Mientras hablaban, Patrick los observaba. José Manuel era un joven corriente, ni guapo ni feo, pero era espabilado y hábil en lo suyo; en lo particular, era de mente abierta y no confiaba en los dictados de nadie, y menos de la iglesia, a la que criticaba cuando ganaba confianza con su interlocutor. Teresa era una mujer acostumbraba a trabajar en la pensión de su madre, por lo que le parecía muy fácil llevar una casa y cuidar de un marido. Sabía leer y escribir, ya que había recibido una educación antes de que el padre falleciera y tuvieran que arreglarse solas, era atenta y poco dada a las quejas, lo que a los ojos de un hombre cobraba valor.
Era de noche cuando regresaron al pueblo y en la casa los aguardaban Brian y Richard que habían vuelto de la Villa de Madrid.
—¿Habéis conseguido algo? —preguntó ansioso Patrick.
—Ese marqués es un rufo jactancioso: me ha llamado pirata en todos los tonos —se quejó Richard—, y como yo le dije: si fuera pirata, lo primero que haría sería dejar vuestras arquetas a buenas noches.
—¿Os atrevisteis? —se admiró José Manuel, aunque Pronovil era famoso por el mal carácter y la terquedad.
—¡Vaya si se atrevió! —medió Brian—. ¡Y delante de Olivares!
—¡No! —exclamaron al unísono José Manuel y Patrick.
—¡Ja! Y no osó intervenir en la trifulca. Guardó silencio como una cantonera bigotuda —Patrick sonrió. Cuando a Richard le daba por hablar en germanía, resultaba cómico—. Necesita a los irlandeses y el apoyo de mi flota, mientras que el rufo del marqués no aporta otra cosa que salmos celestiales.
—¿Y en qué quedó el asunto? —inquirió José Manuel curioso.

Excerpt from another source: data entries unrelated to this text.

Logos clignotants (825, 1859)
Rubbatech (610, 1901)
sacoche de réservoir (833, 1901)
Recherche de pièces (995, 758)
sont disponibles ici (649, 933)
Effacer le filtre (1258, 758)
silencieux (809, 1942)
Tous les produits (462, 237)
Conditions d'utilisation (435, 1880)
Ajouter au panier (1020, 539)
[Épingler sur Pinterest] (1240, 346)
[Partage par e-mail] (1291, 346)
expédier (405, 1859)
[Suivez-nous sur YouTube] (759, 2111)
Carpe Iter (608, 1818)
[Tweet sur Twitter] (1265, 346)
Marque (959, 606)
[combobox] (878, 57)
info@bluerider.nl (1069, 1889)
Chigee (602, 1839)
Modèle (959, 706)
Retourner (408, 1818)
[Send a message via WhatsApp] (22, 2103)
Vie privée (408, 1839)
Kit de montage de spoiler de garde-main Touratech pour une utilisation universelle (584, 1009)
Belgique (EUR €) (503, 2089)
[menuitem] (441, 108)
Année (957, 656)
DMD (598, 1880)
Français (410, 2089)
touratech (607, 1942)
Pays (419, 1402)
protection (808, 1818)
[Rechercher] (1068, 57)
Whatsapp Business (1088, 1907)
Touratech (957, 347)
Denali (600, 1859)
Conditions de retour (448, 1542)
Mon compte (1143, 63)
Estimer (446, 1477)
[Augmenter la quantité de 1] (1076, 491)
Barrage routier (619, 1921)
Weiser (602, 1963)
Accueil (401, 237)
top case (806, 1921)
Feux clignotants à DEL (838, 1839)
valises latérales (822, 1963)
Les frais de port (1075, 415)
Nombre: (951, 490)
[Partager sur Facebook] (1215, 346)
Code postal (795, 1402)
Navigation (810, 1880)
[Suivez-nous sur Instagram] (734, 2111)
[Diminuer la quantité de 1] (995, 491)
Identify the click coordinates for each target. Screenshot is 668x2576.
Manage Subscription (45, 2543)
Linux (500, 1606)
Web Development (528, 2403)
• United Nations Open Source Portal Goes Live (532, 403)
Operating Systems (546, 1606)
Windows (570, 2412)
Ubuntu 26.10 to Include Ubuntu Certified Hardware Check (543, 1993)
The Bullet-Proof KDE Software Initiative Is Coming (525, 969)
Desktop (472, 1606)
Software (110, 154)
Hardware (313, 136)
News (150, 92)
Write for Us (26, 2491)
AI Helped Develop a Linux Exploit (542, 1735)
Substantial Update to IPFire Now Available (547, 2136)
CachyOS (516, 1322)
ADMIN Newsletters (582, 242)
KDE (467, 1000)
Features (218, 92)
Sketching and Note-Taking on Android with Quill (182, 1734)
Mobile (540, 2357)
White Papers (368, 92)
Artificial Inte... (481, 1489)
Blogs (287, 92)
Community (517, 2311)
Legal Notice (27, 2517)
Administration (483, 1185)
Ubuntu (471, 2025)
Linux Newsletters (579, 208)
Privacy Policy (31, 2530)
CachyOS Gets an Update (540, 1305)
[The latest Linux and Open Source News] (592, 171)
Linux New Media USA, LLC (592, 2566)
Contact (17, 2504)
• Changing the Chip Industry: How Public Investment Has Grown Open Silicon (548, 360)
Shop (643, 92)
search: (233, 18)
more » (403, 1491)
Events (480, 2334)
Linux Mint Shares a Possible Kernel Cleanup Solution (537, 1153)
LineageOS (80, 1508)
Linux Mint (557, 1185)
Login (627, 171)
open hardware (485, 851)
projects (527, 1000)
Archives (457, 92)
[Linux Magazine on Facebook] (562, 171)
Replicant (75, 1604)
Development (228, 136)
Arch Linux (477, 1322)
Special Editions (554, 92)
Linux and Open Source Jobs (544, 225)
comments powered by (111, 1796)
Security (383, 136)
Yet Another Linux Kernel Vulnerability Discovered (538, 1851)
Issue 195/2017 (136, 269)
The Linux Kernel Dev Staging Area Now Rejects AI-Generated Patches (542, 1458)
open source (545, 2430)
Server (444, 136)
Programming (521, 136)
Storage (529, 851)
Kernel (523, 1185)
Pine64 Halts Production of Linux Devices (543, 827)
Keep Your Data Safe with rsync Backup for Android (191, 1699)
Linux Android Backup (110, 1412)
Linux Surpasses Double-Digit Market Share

—Mitad y mitad. A Olivares no le interesaba la correría por las costas francesas que, por una parte, ya está cubierta con los corsarios vascos: Lizardi navega con cinco galeones desde Pasajes a La Coruña para don Lope de Hoces, quien ha reunido entre dieciocho y veinte navíos en total; le preocupa más la escasez de tropas en Flandes y desea mi tercio de irlandeses. Hemos llegado a un acuerdo: cedo a las pretensiones del marqués los meses de junio y julio; durante agosto mantenemos limpia la costa asturiana a requerimiento del corregidor de Asturias; y contribuyo con el tercio.
—Opino, mi querido amigo, que habéis salido perdiendo —coligió Patrick—: demasiados frentes que cubrir.
—¿Qué es eso para nosotros? Tú y Brian os quedaréis en Asturias una vez desembarcado el tercio en Flandes y no os estaréis paseando con la flota por Francia sin conseguir una presa. Porque yo os anuncio que será un fracaso. Los espías franceses ya estarán enterados de los planes del cornudo marqués y se guardarán de salir del puerto. Y le he arrancado la promesa de la merced que exigía al Conde-Duque —añadió con el brillo de la ambición en los ojos.
Patrick admiraba sinceramente a Richard, era buen comandante, buen compañero y conseguía lo que se proponía; sin embargo, era demasiado ambicioso, arrojado en sus empresas, confiaba excesivamente en la fortuna, aunque igual ahí residía la clave del éxito, en no temer el fracaso.
En junio algo se torció, porque la irritación de Pronovil no conoció límites: no se fiaban del cumplimiento del acuerdo, pues le enviaban el sueldo de medio año de los navíos y el resto lo recibiría cuando se presentase en La Coruña. Por si fuera poco, se le ordenó al corregidor de Asturias que no le permitiera corsear sin las patentes requeridas. No le quedó más remedio que incorporarse a la flota de don Lope de Hoces.